10. Keep a Journal of your Recipes
You cannot remember everything you see cooked, or even have cooked, but with a journal, a computer, a digital camera, you can bring those taste memories to life to guide you for the rest of your professional life.

I wonder how many even get #1 right? Ha Ha


----------



## macmiddlebrooks

Thanks, I re-posted this on facebook...hope that's ok.


----------



## MadMel

I actually bought his book 'Letters to a Young Chef'.. It's pretty good for someone who is wondering if this is the career that they want.


----------



## JanusInTheGarden

I just ordered that one actually, been meaning to get around to it for some time now.

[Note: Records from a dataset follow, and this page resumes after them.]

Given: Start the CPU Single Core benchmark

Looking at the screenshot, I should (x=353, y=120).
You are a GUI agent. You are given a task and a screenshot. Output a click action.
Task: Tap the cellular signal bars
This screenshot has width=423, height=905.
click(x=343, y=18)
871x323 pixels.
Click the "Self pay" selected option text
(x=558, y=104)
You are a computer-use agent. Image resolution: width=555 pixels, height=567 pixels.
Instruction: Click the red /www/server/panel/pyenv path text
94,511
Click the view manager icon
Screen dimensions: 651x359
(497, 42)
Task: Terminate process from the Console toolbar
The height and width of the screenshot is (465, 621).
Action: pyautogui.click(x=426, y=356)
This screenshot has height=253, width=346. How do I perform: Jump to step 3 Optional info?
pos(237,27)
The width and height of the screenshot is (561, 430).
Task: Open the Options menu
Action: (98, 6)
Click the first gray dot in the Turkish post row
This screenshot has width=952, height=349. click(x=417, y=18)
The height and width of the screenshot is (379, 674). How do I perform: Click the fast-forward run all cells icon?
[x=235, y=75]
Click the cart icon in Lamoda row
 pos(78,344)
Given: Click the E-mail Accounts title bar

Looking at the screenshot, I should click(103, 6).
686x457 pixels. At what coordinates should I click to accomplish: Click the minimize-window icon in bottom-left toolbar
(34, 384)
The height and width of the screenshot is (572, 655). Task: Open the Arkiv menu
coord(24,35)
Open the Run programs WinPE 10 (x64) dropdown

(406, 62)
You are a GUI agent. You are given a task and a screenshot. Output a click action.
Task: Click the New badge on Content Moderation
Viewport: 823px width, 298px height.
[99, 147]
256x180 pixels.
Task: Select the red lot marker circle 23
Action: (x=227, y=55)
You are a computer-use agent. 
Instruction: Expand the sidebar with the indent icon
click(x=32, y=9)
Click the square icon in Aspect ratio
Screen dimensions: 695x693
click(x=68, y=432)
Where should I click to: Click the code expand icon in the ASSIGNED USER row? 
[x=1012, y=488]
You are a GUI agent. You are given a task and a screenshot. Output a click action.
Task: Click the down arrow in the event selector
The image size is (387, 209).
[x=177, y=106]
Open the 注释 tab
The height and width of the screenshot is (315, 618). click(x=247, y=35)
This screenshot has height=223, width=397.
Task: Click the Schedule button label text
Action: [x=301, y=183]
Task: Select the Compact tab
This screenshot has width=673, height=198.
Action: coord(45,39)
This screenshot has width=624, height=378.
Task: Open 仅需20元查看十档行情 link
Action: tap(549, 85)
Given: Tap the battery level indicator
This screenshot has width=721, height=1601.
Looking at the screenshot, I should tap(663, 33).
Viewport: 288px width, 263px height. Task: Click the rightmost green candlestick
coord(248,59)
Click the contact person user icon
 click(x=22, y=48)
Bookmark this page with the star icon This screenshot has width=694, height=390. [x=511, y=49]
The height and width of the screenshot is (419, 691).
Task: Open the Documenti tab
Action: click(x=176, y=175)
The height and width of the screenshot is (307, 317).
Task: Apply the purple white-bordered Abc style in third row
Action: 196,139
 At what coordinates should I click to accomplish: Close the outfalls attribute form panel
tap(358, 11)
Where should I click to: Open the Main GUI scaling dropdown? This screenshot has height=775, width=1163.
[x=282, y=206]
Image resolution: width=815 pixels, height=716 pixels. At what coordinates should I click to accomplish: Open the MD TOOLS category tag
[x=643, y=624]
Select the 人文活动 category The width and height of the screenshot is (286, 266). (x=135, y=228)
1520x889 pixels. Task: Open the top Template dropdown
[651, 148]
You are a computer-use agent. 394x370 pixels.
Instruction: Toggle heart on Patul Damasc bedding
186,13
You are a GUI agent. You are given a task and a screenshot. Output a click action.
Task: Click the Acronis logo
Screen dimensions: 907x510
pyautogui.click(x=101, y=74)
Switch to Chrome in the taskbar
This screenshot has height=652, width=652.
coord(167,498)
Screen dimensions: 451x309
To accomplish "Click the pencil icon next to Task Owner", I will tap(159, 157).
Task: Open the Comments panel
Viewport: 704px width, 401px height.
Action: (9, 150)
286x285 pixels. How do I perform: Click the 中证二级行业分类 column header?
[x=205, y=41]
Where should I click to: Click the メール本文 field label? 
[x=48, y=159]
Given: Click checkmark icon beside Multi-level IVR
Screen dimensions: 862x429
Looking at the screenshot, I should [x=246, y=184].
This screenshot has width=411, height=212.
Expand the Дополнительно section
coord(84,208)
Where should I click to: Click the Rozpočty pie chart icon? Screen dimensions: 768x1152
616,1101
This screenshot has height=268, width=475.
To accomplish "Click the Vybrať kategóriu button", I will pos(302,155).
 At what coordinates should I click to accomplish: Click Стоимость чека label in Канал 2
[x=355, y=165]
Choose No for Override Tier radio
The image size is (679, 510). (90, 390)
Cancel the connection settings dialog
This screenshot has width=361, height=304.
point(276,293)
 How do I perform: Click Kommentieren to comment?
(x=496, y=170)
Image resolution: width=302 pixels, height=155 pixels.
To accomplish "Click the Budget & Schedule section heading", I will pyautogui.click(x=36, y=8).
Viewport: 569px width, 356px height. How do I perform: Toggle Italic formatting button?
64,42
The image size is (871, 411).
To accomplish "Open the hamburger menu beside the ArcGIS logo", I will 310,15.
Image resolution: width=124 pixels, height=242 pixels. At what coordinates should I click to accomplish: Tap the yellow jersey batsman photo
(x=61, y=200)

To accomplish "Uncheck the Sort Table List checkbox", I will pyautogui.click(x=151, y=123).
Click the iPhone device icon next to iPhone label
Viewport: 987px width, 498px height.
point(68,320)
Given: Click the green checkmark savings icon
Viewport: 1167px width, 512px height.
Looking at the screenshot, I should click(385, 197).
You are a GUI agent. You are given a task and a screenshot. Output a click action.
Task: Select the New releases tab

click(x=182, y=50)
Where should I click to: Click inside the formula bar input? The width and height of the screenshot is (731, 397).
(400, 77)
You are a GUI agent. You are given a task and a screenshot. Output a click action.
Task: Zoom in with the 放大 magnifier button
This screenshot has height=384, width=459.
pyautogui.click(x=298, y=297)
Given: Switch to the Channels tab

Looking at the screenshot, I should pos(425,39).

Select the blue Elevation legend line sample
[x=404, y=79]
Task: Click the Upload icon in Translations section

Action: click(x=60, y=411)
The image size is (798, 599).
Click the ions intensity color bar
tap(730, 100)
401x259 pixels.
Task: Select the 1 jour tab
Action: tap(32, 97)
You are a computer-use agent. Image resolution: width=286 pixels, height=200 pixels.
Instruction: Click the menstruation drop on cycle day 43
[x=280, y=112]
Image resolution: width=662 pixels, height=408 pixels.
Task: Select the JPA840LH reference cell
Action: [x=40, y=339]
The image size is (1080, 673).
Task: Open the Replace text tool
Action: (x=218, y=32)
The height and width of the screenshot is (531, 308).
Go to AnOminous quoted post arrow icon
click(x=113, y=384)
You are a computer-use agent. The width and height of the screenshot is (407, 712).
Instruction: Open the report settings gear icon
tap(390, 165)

Just got started in the industry back in January so I'm looking for all the advice and knowledge I can get my paws on and that seemed like a good resource.


----------



## ajhuff

I bet #4 is an oft overlooked one. My Chef is always reminding me that "the profits are in the garbage can."

-AJ


----------



## Adamm

cant agree more i wish all my cooks would read this/ strive to do there best.


----------



## jmforge

Good stuff. I am not a cheff, but having been in and around business I agree with #4. Most of the time, you might think that the BIG expenses like labor costs, overhead etc, are what kill you, but as the bottom line can often look pretty small compared to the top line in many types of businesses, even very successful ones, so the little stuff can make a big difference.


----------